TEMPLES OF SALSETTE.

The excavations of the island of Salsette, also contiguous to Bombay, are hewn in the central mountains. The great temple is excavated at some distance from the summit of a steep mountain, in a commanding situation. This stupendous work is upward of ninety feet long, thirty-eight wide, and of a proportionate hight, hewn out of the solid rock, and forming an oblong square, with a fluted concave roof. The area is divided into three aisles by regular colonnades, similar to the ancient basilic, a pile of building twice as long as it was wide, and one of the extremities of which terminated in a hemicycle, two rows of columns forming a spacious area in the center, and leaving a narrow walk between the columns and the wall. In these basilici the Roman emperors of the east frequently administered justice. This magnificent excavation at Salsette appears to be on the same plan, although, doubtless, intended for a place of worship. Toward the termination of the temple, fronting the entrance, is a circular pile of solid rock, nineteen feet high, and forty-eight in circumference, most probably a representation of the lingam, the symbol already alluded to in the description of the temples of Elephanta. In this temple there are not any images, nor any kind of sculpture, except on the capitals of the pillars, which are in general finished in a very masterly style, and are little impaired by time. Several have been left in an unfinished state; and on the summit of others is something like a bell, between elephants, horses, lions, and animals of different kinds.

The lofty pillars and concave roof of the principal temple at Salsette present a much grander appearance than the largest excavation at the Elephanta, although that is much richer in statues and bass-reliefs.
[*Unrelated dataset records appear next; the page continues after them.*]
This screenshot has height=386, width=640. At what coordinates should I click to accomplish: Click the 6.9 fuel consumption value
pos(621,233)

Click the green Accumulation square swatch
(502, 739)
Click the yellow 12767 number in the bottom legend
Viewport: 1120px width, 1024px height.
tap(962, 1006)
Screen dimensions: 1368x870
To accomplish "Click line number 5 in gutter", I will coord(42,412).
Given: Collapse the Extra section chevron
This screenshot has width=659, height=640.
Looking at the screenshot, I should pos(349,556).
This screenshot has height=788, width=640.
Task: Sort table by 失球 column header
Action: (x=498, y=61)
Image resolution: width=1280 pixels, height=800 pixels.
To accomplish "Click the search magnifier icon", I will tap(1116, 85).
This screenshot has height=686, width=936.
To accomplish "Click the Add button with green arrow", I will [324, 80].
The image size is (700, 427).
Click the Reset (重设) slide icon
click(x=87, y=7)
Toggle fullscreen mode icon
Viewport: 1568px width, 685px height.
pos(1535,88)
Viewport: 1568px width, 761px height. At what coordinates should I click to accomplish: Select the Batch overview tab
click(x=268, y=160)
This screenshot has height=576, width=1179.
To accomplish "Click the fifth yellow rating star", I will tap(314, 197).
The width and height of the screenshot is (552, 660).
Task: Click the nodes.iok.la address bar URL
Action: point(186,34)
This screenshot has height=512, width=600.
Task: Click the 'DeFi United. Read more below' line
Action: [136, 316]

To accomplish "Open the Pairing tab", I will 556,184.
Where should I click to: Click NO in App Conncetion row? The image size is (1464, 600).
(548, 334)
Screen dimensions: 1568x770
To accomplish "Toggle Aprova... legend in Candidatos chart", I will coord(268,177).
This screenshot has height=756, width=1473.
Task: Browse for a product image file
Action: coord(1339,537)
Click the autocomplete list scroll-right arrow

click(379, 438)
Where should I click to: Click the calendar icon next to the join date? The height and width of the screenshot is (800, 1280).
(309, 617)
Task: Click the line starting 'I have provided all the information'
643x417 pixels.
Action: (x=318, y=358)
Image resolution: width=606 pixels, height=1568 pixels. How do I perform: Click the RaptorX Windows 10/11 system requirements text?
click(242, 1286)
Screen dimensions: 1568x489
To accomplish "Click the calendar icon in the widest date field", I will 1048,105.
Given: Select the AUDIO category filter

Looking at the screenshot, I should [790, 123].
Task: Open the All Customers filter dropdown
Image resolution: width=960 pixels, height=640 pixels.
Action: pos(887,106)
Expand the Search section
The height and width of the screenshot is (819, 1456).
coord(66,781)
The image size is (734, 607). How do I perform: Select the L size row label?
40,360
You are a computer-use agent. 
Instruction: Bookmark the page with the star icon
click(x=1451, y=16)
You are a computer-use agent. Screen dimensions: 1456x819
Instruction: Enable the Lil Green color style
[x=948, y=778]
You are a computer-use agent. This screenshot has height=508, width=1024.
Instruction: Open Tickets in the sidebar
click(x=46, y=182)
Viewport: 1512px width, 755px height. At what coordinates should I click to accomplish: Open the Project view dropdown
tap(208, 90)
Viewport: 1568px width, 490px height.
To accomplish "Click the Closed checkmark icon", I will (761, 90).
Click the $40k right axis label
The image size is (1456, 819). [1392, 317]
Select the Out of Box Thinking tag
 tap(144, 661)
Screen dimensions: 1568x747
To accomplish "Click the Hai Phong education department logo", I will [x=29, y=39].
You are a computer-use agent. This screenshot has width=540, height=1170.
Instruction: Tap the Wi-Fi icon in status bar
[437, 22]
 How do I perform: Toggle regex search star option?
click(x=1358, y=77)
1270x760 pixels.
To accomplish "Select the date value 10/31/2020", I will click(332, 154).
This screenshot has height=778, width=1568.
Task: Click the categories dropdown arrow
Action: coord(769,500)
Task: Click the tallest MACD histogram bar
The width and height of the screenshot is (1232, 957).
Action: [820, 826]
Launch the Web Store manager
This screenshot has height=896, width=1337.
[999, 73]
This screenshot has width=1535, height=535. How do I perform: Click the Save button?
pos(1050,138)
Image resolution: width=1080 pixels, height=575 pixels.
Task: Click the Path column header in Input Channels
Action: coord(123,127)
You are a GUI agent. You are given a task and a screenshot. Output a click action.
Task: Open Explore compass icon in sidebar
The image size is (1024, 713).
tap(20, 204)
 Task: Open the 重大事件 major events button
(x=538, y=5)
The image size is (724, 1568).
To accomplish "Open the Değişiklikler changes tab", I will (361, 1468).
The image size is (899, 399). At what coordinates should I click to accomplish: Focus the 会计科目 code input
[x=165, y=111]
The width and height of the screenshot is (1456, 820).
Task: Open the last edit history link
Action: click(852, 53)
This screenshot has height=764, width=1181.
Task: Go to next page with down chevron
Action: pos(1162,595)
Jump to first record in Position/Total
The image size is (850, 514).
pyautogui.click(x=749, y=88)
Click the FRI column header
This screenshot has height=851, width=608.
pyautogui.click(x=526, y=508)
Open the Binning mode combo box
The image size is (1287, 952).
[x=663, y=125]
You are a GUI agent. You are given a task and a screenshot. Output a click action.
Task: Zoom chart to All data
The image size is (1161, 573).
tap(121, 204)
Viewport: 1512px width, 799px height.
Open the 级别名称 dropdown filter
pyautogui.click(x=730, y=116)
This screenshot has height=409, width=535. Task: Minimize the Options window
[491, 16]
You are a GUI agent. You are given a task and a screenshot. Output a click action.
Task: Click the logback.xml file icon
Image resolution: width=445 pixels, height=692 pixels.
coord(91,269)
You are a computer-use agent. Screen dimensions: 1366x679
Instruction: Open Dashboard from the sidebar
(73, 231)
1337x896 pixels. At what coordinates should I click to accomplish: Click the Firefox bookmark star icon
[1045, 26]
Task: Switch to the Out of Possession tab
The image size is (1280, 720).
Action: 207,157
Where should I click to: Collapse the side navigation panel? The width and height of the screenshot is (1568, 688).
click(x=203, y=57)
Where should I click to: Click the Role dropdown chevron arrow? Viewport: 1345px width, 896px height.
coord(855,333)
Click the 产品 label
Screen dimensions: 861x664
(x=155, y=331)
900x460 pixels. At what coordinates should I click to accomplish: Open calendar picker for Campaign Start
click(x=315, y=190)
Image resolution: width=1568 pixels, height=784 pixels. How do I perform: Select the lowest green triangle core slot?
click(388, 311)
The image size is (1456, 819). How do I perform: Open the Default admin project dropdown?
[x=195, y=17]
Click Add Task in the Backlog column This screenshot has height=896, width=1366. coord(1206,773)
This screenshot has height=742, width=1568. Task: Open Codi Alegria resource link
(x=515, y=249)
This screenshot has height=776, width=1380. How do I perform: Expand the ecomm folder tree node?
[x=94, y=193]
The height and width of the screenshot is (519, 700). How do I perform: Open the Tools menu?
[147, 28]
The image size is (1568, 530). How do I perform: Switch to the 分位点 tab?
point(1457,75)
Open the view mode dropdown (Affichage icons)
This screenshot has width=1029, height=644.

The portico at Salsette, of the same hight and breadth as the temple, is richly decorated: on each side a large niche contains a colossal statue, well executed; and facing the entrance are small single figures, with groups in various attitudes, all of them in good preservation. The outer front of the portico, and the area before it, corresponding in grandeur with the interior, are now injured by time, and the moldering sculpture intermingled with a variety of rock-plants. On the square pillars at the entrance are long inscriptions, the characters of which are obsolete, and which modern ingenuity has not as yet succeeded in deciphering. Further up the mountain, a flight of steps, hewn in the rock, and continued to the summit, leads, by various intricate paths, to smaller excavations, most of which consist of two rooms, a portico and benches, cut in the rock. To each is annexed a cistern of about three cubic feet, also hewn in the rock, for the preservation of rain-water. Some of these excavations are larger and better finished than others; and a few, although inferior in size and decoration, in their general effect resemble the principal temple.

The whole appearance of this excavated mountain indicates it to have had a city hewn in its rocky sides, capable of containing many thousand inhabitants. The largest temple was, doubtless, their principal place of worship; and the smaller, on the same plan, inferior ones. The rest were appropriated as dwellings for the inhabitants, differing in size and accommodation according to their respective ranks in society; or, as it is still more probable, these habitations were the abode of religious Bramins, and of their pupils, when India was the nursery of art and science, and the nations of Europe were involved in ignorance and barbarism.